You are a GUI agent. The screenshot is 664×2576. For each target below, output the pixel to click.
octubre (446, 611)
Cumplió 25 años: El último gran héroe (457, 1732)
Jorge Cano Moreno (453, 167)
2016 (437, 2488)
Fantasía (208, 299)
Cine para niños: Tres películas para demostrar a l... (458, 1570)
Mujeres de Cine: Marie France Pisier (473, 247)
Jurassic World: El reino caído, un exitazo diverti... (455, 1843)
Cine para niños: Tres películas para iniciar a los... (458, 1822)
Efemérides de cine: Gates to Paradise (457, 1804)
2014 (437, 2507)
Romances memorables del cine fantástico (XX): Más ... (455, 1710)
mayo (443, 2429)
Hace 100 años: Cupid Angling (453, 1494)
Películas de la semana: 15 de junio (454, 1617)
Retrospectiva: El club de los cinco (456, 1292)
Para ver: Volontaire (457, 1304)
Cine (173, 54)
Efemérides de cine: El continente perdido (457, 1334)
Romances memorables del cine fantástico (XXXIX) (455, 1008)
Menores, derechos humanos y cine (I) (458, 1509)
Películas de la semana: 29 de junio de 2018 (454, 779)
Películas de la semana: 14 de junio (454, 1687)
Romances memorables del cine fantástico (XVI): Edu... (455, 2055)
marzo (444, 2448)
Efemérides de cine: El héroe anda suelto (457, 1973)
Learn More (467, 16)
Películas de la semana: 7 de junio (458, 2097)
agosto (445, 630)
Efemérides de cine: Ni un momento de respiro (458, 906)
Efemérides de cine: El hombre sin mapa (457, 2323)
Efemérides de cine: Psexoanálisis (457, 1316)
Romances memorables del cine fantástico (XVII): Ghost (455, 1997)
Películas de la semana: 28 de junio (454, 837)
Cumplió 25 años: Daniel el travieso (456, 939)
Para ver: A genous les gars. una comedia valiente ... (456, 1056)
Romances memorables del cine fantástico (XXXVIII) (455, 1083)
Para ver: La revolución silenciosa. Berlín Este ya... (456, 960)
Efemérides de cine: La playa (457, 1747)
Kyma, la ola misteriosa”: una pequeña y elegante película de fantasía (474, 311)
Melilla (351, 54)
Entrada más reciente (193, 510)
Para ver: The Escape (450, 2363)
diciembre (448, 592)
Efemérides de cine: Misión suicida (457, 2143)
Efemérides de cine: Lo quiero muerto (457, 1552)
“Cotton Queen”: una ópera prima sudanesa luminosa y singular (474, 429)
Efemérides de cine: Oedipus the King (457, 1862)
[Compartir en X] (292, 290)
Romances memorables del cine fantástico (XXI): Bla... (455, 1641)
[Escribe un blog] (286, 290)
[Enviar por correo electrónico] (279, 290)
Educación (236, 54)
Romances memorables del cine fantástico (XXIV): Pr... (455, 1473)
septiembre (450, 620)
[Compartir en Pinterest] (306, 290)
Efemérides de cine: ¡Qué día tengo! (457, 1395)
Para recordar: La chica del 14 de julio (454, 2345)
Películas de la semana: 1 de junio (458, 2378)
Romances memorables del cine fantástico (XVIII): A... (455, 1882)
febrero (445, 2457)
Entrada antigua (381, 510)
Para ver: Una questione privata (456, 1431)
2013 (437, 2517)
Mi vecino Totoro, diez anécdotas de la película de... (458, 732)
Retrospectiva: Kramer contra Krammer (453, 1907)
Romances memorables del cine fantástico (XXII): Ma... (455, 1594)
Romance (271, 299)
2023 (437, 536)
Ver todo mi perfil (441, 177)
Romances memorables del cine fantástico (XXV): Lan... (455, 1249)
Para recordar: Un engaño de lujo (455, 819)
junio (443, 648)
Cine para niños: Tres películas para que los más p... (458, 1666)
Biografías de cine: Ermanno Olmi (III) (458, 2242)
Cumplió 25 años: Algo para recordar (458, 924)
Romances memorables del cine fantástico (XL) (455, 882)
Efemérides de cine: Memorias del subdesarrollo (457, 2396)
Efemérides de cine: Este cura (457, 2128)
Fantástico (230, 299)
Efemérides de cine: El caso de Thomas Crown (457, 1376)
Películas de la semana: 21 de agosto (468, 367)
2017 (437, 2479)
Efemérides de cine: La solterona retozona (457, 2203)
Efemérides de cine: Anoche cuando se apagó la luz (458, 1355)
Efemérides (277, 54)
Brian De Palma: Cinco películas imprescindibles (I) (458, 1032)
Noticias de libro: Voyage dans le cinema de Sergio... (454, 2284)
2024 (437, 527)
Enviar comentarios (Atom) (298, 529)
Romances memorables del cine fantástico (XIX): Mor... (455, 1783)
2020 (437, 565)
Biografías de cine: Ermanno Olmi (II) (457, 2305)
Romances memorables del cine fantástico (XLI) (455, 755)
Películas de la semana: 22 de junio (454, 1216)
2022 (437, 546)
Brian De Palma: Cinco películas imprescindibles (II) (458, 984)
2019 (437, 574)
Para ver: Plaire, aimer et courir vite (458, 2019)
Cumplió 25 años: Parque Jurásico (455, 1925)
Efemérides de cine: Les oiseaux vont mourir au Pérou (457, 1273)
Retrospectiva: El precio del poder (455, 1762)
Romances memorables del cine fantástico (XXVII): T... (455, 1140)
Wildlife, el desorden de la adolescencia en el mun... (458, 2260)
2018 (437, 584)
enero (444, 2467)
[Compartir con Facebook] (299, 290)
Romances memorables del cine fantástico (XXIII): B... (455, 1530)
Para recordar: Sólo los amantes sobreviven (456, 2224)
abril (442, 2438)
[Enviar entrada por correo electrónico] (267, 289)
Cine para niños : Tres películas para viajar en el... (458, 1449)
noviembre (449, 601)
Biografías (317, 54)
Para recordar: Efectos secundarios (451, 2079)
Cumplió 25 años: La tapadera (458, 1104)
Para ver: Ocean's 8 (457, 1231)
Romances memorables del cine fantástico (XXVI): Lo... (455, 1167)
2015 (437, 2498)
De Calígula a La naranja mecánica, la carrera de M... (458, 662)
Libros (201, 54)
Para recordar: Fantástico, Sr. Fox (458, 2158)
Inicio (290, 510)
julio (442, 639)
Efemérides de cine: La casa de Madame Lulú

^^^^

> [What you will do]:
Look through the entries above. Copy out every line holding the word "héroe".

> [Response]:
Cumplió 25 años: El último gran héroe (457, 1732)
Efemérides de cine: El héroe anda suelto (457, 1973)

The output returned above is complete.